Early prevention of carrageenan-induced peripheral/spinal inflammation suppresses microglial hyperreactivity in the trigeminal spinal subnucleus caudalis and alleviates chronic facial nociception.

In this study, we investigated the mechanisms underlying carrageenan-induced chronic pain and the therapeutic effect of the anti-inflammatory drug meloxicam. Rats were injected with 3 % carrageenan into the masseter muscle. These rats exhibited acute and chronic hypersensitivity to mechanical stimuli for 6 weeks after injection. Pre-treatment with meloxicam prevented carrageenan-induced chronic hypersensitivity. Furthermore, minocycline and dexamethasone, but not acetaminophen, suppressed carrageenan-induced hypersensitivity in the chronic phase. Microglial reactivity in the trigeminal spinal subnucleus caudalis (Vc) was assessed by immunohistochemistry 3 days after treatment.

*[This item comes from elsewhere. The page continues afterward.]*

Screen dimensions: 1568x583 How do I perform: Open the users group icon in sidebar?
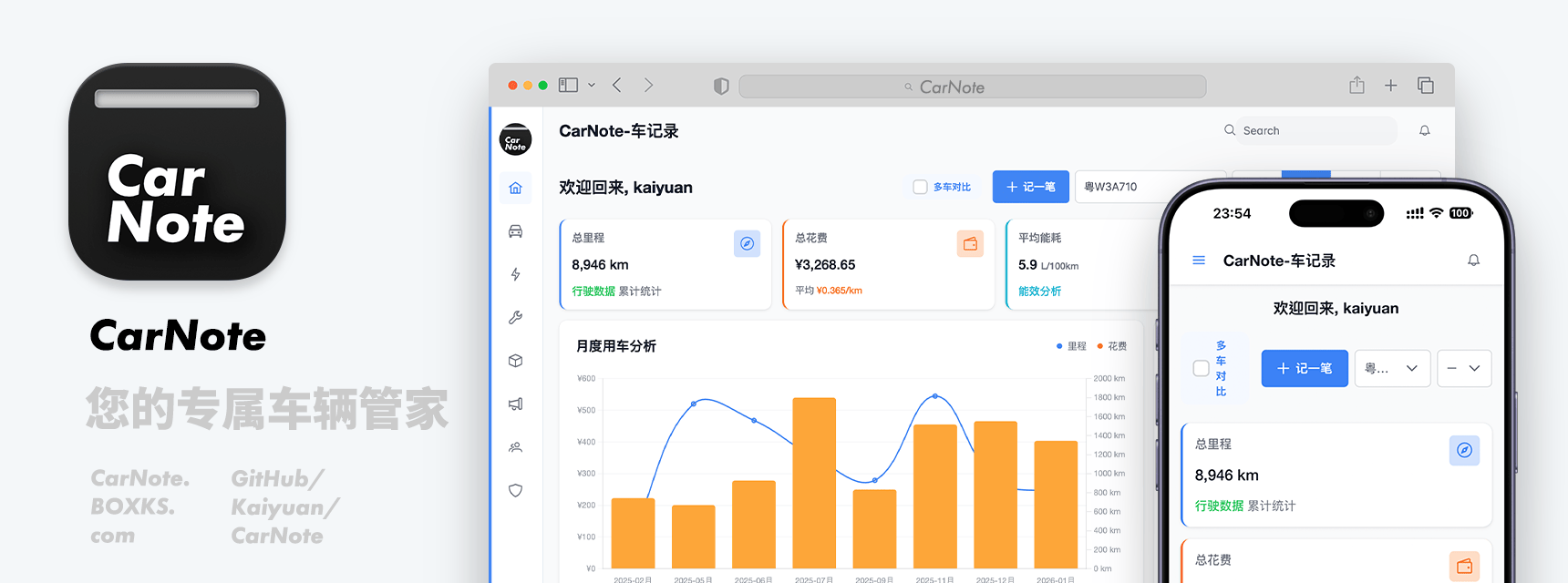tap(515, 447)
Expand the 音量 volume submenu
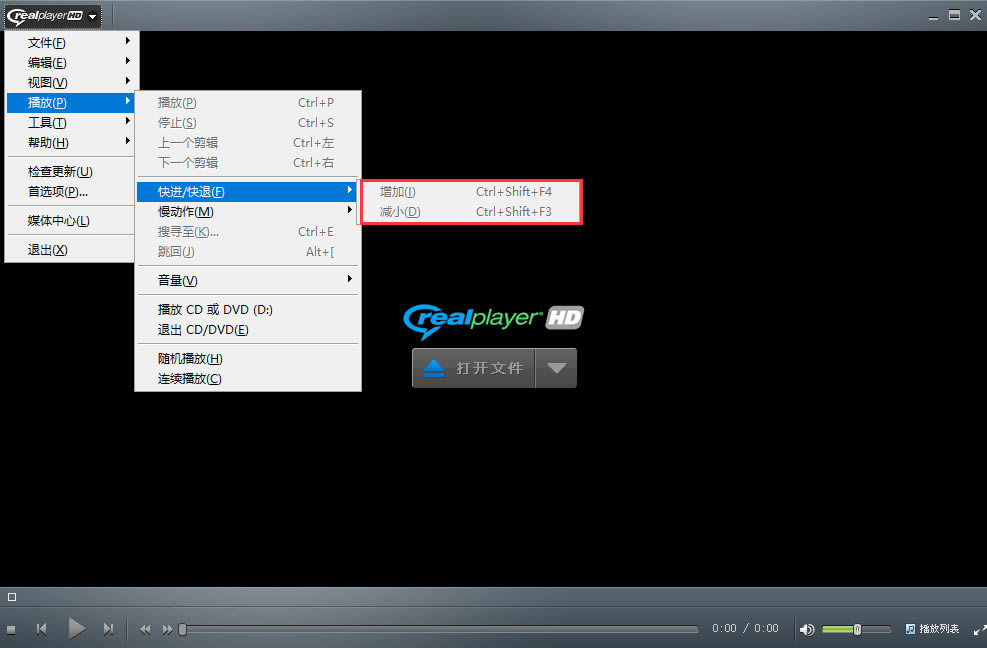 (186, 280)
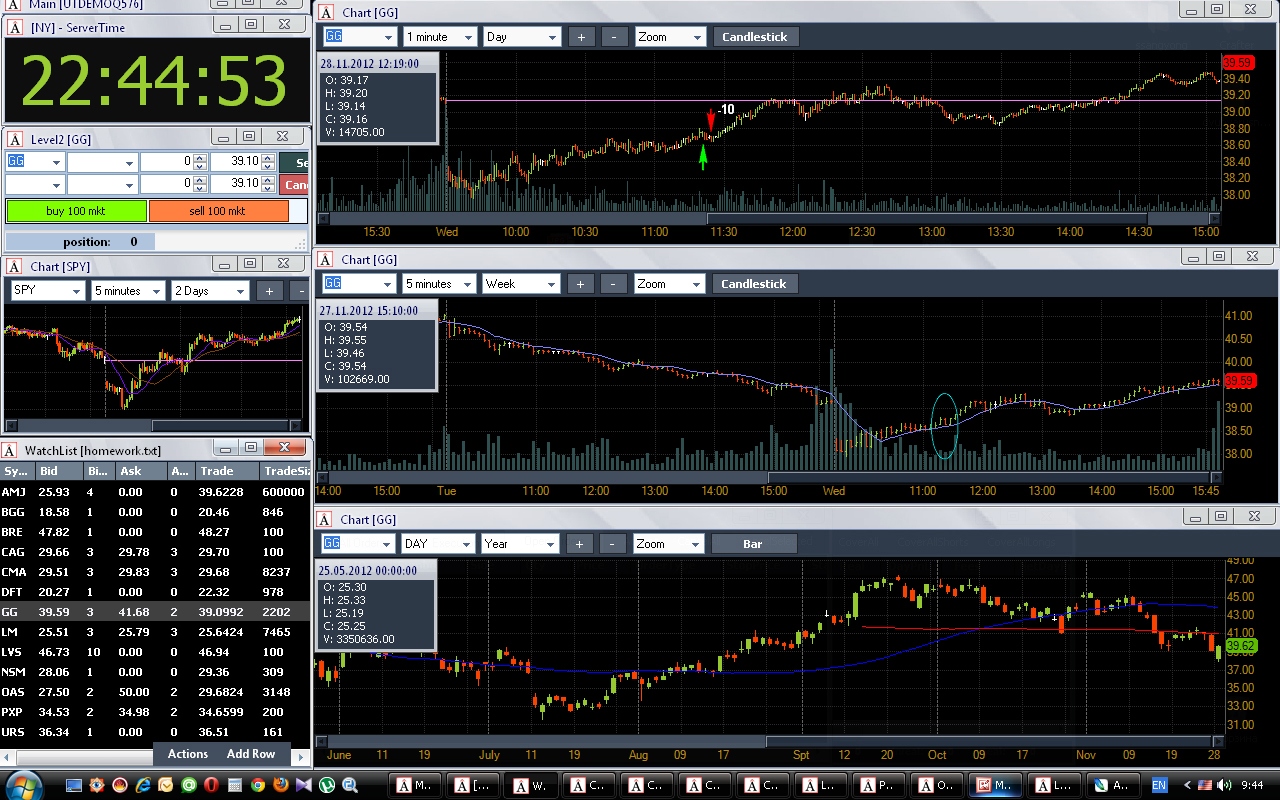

The reactivity of microglial cells in the Vc was increased in carrageenan-treated rats compared with vehicle-injected rats. Meloxicam and dexamethasone, but not acetaminophen, prevented carrageenan-induced microglial hyperreactivity in the Vc. These results suggest that early prevention of peripheral/spinal inflammation suppresses microglial reactivity in the Vc and inhibits the development of orofacial chronic pain.